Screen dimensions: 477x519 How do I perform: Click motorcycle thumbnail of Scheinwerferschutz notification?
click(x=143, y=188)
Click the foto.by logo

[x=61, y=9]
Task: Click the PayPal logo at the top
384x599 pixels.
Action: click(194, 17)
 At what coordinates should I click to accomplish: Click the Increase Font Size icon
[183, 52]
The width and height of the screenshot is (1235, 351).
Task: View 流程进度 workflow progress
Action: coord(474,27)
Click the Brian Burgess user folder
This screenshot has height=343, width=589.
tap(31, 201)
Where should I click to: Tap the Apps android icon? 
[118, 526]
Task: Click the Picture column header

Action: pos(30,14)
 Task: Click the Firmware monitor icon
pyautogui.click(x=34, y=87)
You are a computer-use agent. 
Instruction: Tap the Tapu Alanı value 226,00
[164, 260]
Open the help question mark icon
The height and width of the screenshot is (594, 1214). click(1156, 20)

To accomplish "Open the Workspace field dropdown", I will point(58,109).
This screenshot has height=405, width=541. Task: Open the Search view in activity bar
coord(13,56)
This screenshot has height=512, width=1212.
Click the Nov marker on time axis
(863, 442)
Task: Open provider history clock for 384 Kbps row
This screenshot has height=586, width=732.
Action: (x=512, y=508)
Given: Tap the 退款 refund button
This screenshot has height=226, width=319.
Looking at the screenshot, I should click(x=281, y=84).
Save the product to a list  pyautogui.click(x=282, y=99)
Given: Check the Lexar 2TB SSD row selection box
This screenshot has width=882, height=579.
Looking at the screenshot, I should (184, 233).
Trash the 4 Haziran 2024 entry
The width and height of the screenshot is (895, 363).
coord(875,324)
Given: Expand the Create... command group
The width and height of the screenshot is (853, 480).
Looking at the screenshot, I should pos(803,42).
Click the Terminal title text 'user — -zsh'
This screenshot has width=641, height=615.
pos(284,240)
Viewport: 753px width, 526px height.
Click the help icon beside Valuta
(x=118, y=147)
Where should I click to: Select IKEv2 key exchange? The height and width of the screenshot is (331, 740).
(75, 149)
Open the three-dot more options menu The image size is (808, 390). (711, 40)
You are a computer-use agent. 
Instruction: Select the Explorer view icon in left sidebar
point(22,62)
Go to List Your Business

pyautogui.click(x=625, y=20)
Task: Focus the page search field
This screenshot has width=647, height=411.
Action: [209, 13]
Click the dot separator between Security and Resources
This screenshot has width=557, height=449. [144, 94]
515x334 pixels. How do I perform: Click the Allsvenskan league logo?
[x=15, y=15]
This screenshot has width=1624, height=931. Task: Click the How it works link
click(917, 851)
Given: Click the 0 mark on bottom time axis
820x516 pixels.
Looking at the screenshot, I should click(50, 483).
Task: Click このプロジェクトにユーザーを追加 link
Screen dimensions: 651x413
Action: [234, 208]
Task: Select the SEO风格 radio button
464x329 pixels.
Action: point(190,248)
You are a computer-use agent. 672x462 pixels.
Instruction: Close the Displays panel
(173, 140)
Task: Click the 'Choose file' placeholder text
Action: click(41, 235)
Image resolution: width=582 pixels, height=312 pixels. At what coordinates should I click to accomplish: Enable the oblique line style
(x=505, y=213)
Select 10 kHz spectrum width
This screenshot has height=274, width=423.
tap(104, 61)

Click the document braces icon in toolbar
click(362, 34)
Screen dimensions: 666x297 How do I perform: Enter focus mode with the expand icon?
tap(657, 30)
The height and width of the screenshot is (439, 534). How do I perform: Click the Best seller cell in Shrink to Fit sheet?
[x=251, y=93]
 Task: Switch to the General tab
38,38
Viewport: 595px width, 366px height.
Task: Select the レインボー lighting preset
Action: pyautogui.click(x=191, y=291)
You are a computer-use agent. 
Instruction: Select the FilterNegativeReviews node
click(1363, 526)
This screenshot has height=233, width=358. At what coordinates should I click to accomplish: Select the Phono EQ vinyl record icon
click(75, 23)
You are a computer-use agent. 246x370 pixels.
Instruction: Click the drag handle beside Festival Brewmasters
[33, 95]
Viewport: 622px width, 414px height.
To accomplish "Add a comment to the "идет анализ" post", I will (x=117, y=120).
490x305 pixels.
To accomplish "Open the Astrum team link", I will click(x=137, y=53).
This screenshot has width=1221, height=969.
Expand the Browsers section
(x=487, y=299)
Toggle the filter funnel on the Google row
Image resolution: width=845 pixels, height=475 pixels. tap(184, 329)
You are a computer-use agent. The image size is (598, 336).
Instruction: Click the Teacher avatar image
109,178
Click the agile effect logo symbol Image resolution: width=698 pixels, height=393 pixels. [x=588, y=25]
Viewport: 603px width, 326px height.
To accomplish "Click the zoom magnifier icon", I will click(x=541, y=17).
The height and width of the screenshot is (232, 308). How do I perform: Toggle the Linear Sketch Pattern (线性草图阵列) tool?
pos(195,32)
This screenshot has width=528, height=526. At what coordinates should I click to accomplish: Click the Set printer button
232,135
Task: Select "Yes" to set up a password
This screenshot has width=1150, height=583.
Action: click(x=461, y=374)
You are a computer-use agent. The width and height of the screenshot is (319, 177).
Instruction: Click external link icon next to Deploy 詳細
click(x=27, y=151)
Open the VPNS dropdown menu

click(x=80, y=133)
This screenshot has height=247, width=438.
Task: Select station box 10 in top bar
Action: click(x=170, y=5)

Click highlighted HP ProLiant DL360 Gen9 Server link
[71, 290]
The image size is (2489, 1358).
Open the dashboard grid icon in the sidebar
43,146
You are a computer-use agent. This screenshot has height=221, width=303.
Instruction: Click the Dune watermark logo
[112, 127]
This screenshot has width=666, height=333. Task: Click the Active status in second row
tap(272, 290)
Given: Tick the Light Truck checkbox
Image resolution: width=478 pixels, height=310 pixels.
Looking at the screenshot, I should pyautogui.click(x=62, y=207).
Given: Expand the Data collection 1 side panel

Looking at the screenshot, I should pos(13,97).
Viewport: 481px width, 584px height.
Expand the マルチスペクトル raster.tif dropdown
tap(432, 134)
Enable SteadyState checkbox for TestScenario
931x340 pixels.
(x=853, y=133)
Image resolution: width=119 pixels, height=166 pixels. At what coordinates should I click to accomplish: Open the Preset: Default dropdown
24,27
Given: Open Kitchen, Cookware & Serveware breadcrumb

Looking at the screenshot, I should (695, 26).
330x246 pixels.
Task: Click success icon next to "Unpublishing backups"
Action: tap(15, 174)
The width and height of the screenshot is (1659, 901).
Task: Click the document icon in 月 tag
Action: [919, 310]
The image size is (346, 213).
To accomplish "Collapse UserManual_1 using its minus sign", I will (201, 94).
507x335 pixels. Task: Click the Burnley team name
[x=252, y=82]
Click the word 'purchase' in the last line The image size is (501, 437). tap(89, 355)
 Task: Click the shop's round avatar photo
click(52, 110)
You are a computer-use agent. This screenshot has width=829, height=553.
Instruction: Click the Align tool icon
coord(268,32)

_Instructions for the task:_ Please quote the lines of the listing above, starting at the line containing "Task: Select the SEO风格 radio button" and ending at the line containing "Action: click(41, 235)".

_Reply to the task:_
Task: Select the SEO风格 radio button
464x329 pixels.
Action: point(190,248)
You are a computer-use agent. 672x462 pixels.
Instruction: Close the Displays panel
(173, 140)
Task: Click the 'Choose file' placeholder text
Action: click(41, 235)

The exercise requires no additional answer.